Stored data
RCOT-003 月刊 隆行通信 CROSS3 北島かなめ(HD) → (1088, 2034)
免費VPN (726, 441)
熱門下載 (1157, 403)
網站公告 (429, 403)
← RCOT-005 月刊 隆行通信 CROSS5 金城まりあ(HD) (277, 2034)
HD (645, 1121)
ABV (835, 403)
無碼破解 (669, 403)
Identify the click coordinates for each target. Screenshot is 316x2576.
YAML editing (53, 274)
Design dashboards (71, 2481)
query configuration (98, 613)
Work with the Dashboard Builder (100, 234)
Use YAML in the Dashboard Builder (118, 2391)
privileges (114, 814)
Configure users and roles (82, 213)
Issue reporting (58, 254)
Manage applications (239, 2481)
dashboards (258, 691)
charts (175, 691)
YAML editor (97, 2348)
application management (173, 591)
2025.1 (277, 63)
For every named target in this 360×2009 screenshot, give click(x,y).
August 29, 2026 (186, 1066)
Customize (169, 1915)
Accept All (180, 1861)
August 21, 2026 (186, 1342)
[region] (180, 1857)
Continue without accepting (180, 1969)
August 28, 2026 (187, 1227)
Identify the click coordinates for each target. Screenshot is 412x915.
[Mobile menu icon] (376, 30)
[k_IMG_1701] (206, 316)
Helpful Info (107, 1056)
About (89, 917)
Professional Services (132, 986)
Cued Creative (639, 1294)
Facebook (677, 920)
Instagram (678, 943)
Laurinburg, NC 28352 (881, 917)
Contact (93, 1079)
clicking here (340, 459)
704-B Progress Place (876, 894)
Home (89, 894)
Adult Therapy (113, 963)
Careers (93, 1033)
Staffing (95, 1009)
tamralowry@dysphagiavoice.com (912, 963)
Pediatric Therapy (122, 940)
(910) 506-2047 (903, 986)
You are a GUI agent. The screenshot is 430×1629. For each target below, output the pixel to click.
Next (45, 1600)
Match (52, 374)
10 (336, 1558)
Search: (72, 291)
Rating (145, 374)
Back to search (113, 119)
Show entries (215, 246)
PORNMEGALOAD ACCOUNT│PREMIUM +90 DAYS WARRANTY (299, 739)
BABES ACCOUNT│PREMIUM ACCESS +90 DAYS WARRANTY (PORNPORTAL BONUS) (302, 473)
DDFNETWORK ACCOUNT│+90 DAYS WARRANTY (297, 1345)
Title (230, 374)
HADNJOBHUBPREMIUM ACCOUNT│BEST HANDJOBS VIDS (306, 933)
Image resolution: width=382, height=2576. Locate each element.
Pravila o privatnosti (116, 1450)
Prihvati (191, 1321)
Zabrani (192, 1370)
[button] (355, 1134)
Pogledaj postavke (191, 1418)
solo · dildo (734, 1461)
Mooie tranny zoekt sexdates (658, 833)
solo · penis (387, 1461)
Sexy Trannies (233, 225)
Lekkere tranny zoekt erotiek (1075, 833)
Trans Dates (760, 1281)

■ Work instruction
When a line in the data above contains the string "WARRANTY", copy that line.

■ Answer for the task
PORNMEGALOAD ACCOUNT│PREMIUM +90 DAYS WARRANTY (299, 739)
BABES ACCOUNT│PREMIUM ACCESS +90 DAYS WARRANTY (PORNPORTAL BONUS) (302, 473)
DDFNETWORK ACCOUNT│+90 DAYS WARRANTY (297, 1345)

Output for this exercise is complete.